Last week the Supreme Court turned down a ‘leave to proceed’ application from a migrant worker who said the new ruling which also includes securing a no-objection certificate from her husband was a violation of her fundamental rights and gender discriminatory. Sri Lankan women comprise 48.3 per cent of migrant workers employed overseas. The Central Bank estimates that in 2011, Rs 335,201 million was remitted by workers employed in the Middle East where the bulk of women are employed as housemaids. The Sri Lanka Foreign Employment Bureau records that 67 per cent of women migrant workers are between the ages 25 and 44 years. These women are most likely to be married with children, the WMC said.

“The action of the Ministry sends out several extremely detrimental messages not only to working age women, but also to society in general, that the state has no hesitation in curtailing women’s right to work. The circular re-enforces patriarchal norms that lays the sole responsibility of the welfare of the family on women, clearly disregarding men’s responsibilities and accountability for the family. The fact that the circular is only applied to women is highly questionable, if the intent is to ensure that the concept of ‘the family’ is protected, since there are no such restrictions on men who also seek overseas employment as short term migrant workers. Further, it leaves open controlling and restricting the right of single mothers with children to seek employment overseas given the common perception that a family by definition includes both parents,” the WMC statement said.

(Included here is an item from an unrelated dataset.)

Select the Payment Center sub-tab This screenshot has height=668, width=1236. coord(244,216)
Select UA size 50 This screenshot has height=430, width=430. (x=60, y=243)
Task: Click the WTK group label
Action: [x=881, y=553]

The organisation has urgently requested the Ministry of Foreign Employment Promotion and Welfare to review this decision to control women’s right to employment.

“If, as the Ministry appears to be doing positing, it is for the wellbeing of the families of migrant workers, the WMC strongly recommends that the government also introduces restrictions on overseas employment of men with infants or children,” it argued. The WMC demanded that the government, swiftly pushes through regulations that will invest a minimum of 30 per cent of all foreign exchange remittances of migrant workers for the provision of childcare assistance on a long term basis for women who need employment overseas to raise the standard of living of their children, who want to be able to build a house for the family and whose remittances have been the mainstay of state coffers for more than 30 years.